The Commodore MAX Machine, also known as Ultimax in the United States and VC-10 in Germany, was a home computer designed and sold by Commodore International in Japan, beginning in early 1982, a predecessor to the popular Commodore 64. The Commodore 64 manual mentions the machine by name, suggesting that Commodore intended to sell the machine internationally; however, it is unclear whether the machine was ever actually sold outside Japan. It is considered a rarity.

Software was loaded from plug-in cartridges and the unit had a membrane keyboard and 2.0 KiB of RAM internally and 0.5 KiB of color RAM (1024 × 4 bits). It used a television set for a display. It used the same chipset and 6510 CPU as the Commodore 64, the same SID sound chip, and compatible ROM cartridge architecture so that MAX cartridges will work in the C-64. The MAX compatibility mode in C-64 was later frequently used for "freezer" cartridges (such as the Action Replay), as a convenient way to take control of the currently running program. It was possible to use a tape drive for storage, but it lacked the serial and user ports necessary to connect a disk drive, printer, or modem.
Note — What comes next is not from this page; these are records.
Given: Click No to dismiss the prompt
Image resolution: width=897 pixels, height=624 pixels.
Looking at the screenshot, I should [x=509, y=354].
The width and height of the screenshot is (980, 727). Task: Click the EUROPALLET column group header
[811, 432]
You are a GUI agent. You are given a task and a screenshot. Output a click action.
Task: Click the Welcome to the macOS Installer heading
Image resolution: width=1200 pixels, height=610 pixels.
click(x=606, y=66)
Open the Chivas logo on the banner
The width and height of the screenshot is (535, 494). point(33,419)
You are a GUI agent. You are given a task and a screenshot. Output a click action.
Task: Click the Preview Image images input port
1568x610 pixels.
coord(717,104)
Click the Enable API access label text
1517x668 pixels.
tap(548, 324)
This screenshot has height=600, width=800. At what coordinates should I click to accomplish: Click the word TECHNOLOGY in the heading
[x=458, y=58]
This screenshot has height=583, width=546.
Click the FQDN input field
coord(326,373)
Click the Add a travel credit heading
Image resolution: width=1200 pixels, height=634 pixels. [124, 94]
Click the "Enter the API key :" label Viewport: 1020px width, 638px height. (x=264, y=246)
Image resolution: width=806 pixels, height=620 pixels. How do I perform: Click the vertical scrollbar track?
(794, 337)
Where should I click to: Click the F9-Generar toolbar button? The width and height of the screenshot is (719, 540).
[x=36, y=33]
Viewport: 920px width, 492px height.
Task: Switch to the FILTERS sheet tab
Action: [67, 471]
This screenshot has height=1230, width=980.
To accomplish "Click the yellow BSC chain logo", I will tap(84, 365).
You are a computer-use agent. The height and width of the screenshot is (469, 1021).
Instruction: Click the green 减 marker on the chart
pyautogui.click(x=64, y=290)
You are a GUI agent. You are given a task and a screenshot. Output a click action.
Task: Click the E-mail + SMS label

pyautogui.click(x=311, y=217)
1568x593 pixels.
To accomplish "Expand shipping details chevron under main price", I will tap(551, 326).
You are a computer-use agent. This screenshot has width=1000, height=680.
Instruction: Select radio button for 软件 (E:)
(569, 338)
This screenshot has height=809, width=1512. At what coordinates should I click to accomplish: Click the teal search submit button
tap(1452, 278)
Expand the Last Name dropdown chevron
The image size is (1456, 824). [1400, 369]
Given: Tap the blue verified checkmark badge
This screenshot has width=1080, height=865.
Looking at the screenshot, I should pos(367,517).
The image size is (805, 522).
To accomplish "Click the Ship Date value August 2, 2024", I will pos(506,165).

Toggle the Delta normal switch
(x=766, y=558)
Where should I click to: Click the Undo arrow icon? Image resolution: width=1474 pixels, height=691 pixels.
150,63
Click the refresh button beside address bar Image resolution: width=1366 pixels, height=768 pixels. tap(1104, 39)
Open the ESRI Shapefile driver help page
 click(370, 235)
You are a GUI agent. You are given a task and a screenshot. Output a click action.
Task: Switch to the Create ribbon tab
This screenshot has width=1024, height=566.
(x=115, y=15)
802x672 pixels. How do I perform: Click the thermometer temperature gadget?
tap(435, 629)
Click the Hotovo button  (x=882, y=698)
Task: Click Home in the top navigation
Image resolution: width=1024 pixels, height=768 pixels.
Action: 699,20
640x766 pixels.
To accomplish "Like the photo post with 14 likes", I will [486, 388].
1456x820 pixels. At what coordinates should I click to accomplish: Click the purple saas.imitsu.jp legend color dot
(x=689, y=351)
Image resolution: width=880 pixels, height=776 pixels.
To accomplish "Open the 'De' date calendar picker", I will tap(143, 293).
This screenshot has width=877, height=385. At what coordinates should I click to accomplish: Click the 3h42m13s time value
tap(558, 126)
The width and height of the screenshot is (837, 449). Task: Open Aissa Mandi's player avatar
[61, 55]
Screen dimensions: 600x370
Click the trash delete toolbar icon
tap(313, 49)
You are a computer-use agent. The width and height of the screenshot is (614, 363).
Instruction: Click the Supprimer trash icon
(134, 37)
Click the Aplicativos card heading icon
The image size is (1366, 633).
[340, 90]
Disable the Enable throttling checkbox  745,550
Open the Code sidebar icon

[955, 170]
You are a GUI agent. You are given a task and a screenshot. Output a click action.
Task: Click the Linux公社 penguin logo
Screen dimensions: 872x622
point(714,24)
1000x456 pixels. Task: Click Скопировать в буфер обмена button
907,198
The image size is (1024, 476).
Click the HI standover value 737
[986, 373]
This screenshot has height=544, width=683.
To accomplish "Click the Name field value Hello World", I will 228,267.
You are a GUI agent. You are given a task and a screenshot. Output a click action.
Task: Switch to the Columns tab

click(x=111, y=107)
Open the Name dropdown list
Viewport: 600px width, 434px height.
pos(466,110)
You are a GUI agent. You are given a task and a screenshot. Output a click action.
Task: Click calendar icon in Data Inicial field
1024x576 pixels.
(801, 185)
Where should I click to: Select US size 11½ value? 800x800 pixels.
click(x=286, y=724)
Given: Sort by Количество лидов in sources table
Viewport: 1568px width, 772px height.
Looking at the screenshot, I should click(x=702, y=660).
It was intended to sell for around 200 USD. Although the MAX had better graphics and sound capability, Commodore's own VIC-20, which sold for around the same amount of money, was much more expandable, had a much larger software library, and had a better keyboard—all of which made it more attractive to consumers.

Unlike the C-64, the MAX never sold well and was quickly discontinued.

Source: Wikipedia, "[en.wikipedia.org/wiki/Commodore_MAX_Machine Commodore MAX Machine]", available under the CC-BY-SA License.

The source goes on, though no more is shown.